### [EXCERPTED DATA]
++++++++++++++++++++

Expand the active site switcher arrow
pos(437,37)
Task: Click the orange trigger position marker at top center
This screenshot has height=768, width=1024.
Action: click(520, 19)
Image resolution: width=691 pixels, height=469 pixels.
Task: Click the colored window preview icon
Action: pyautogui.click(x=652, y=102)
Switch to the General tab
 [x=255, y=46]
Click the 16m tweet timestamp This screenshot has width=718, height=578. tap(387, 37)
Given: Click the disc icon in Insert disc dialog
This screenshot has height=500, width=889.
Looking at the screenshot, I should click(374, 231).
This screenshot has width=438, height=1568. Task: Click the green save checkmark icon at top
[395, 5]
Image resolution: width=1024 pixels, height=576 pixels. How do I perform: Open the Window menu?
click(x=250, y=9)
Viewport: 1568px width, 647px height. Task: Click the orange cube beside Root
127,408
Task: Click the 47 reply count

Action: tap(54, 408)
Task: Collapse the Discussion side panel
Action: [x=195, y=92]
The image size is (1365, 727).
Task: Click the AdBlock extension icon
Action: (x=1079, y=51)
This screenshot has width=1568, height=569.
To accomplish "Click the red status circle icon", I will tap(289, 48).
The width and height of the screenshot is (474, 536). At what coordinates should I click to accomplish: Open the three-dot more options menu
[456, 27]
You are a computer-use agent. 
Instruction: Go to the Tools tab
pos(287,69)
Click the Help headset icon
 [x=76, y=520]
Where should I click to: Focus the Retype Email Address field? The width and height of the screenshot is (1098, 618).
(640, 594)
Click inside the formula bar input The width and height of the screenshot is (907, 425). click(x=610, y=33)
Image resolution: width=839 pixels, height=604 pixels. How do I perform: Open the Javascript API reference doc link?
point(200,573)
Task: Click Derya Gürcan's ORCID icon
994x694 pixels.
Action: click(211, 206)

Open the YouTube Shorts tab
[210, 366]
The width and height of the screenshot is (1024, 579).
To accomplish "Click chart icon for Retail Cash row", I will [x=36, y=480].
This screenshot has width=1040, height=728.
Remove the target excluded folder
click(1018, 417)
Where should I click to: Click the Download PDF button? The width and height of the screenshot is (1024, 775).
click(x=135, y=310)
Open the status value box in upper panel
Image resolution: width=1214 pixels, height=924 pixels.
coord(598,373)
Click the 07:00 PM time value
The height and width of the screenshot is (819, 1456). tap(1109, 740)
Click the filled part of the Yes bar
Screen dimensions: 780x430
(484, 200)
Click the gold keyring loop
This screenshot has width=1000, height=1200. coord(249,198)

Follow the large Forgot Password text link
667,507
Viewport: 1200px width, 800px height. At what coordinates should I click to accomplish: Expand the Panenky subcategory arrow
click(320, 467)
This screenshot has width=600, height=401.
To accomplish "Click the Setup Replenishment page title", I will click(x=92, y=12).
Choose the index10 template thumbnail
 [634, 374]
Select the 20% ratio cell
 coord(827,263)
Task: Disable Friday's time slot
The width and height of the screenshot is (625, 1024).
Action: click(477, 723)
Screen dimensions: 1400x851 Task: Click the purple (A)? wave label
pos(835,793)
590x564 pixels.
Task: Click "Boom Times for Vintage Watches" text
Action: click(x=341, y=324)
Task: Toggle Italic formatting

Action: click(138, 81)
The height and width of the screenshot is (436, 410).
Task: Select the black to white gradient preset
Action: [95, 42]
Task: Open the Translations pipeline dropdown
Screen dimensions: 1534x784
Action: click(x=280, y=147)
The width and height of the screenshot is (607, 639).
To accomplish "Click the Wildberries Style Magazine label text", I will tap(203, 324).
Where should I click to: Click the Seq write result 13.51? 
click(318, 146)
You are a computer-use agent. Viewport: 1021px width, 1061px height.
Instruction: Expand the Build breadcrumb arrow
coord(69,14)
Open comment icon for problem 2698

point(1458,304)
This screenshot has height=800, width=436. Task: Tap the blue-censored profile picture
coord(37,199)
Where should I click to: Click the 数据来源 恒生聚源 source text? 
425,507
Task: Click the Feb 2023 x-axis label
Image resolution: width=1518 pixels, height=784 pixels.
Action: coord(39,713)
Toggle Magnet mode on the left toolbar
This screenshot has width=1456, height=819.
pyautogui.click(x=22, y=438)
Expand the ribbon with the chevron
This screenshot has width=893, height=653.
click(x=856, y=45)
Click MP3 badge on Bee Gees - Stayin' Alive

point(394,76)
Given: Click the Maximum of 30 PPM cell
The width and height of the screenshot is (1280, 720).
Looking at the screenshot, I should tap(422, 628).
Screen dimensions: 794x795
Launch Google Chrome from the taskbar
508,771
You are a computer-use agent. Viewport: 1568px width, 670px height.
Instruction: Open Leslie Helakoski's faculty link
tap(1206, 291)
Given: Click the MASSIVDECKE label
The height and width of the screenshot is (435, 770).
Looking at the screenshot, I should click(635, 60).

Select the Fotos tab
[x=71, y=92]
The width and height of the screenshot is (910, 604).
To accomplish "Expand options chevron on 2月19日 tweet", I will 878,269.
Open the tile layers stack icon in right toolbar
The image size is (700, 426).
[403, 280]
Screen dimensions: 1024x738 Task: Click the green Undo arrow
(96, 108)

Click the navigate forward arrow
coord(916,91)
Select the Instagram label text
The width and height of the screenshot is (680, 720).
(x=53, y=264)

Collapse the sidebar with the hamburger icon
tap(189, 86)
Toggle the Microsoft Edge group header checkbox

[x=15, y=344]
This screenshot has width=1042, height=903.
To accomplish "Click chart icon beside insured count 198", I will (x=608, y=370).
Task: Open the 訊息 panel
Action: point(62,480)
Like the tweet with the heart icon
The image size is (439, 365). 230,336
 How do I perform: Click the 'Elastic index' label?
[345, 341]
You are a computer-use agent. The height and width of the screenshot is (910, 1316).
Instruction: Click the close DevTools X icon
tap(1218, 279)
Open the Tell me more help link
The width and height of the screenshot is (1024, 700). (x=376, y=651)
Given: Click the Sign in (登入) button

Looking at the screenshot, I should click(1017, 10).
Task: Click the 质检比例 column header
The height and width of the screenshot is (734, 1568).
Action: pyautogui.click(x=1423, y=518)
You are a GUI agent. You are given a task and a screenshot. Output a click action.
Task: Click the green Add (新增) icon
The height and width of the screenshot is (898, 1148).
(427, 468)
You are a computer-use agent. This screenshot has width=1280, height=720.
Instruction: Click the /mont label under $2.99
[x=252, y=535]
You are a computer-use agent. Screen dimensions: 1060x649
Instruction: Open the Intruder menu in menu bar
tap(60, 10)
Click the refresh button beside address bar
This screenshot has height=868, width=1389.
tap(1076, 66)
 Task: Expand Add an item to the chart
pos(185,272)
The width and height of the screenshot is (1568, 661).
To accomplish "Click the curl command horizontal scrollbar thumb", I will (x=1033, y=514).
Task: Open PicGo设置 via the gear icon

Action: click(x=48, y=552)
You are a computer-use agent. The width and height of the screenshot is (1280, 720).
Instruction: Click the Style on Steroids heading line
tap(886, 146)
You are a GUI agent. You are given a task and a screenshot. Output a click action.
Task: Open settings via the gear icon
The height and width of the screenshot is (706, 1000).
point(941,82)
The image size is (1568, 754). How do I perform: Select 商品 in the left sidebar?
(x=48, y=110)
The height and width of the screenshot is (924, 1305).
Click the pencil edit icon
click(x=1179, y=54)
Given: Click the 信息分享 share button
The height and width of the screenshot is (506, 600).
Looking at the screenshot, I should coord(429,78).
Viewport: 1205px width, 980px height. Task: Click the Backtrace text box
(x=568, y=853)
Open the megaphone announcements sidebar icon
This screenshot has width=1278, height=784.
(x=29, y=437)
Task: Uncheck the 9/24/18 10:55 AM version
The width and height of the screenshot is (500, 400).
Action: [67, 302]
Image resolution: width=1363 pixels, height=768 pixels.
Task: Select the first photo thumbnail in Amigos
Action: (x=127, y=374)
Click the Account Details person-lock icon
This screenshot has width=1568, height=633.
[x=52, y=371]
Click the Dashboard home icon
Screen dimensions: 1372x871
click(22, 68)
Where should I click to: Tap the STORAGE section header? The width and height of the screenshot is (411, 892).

++++++++++++++++++++

### [ACTIVITY]
From the records above, print only the lines between the one holding "The image size is (1568, 754)." and the one holding "Given: Click the 信息分享 share button", inclusive, exactly as they stand.

### [WRITTEN ANSWER]
The image size is (1568, 754). How do I perform: Select 商品 in the left sidebar?
(x=48, y=110)
The height and width of the screenshot is (924, 1305).
Click the pencil edit icon
click(x=1179, y=54)
Given: Click the 信息分享 share button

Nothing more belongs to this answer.